The work of Rein Dufait evolves around the nature-culture contradiction, a contradiction he means to undo. The process of making and growing is elementary in order to conceive a work (an idea). The labour remains visible, giving breath to the works and allowing breath to flow freely; he brings the work form the maker to the viewer, transforming it from a work into a living thing.
Just like time is visible in nature, it is in this body of work. The works seem delicate and light, although the materials are sometimes heavy and sluggish. The artist has the aptitude to add a sense of cheerfulness, or better, joy to the forms. A will to live and a lust for life. As a result, the works are not static, but enlivened by the methodical labour and correspondence to natural shapes. Both next to and inside nature he creates a world of his own where the objects are asking to be transformed precisely like this. Make it new. What wasn’t, once it is shown, becomes the evident.
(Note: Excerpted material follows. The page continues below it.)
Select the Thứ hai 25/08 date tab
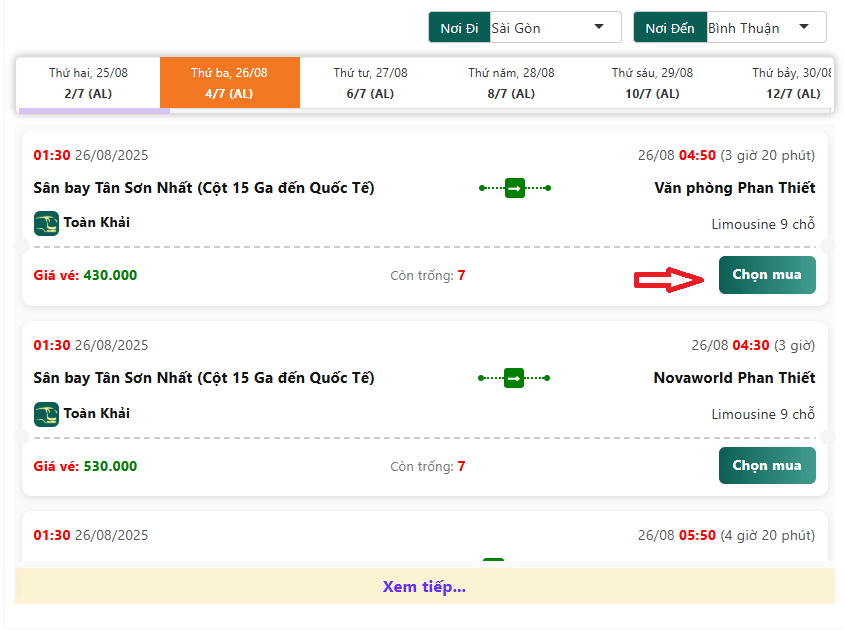Image resolution: width=844 pixels, height=630 pixels. click(88, 83)
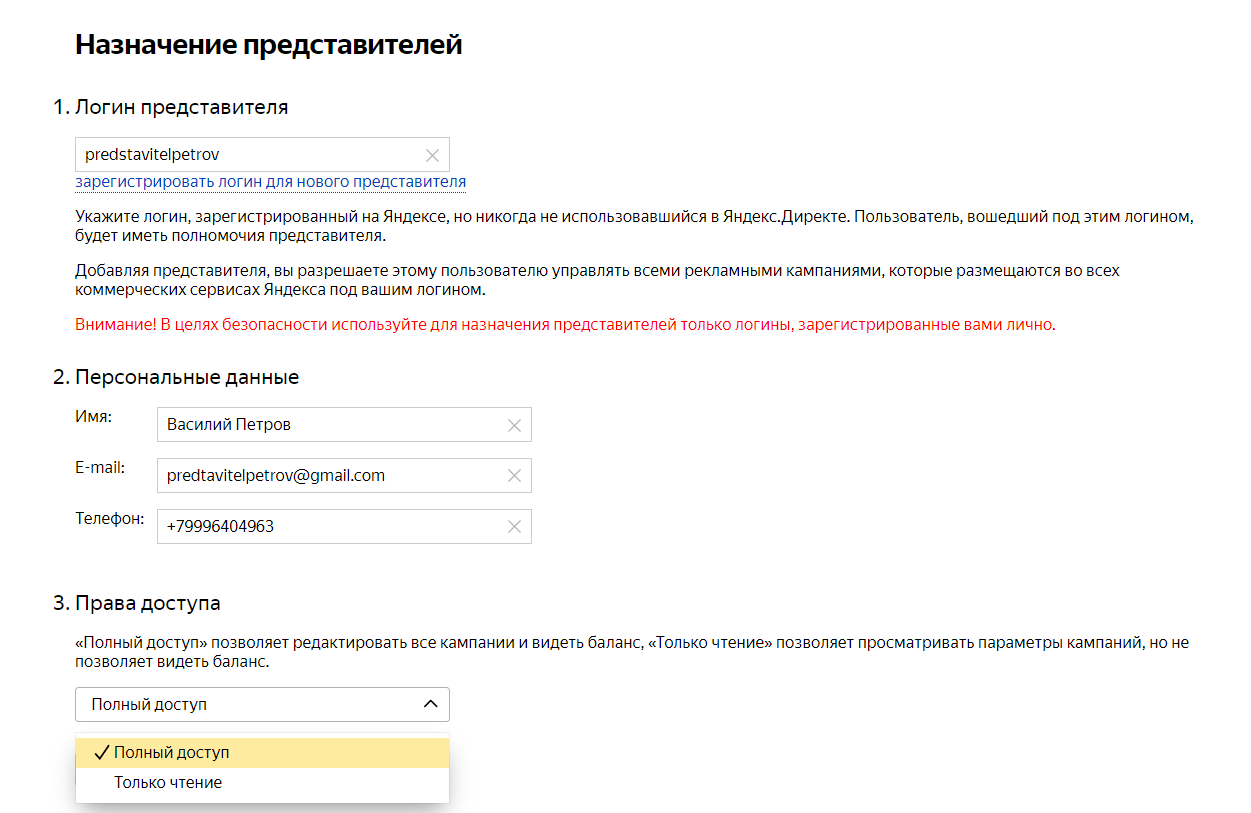Click the «Телефон:» field label
Viewport: 1251px width, 813px height.
110,518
A week before the opening, the only things visible were two stacks of wooden casings on top of two large tables. Inside, the freshly cast concrete sculptures were drying, to reveal themselves when the casings and sand in which they had been cast, layer upon layer, would be removed. Rodin comes to mind, but only briefly and somehow in reverse; a negative to his positive. These sculptures weren’t already pre-existing; they are the result of digging and being dug-up, an archaeology of thought and process.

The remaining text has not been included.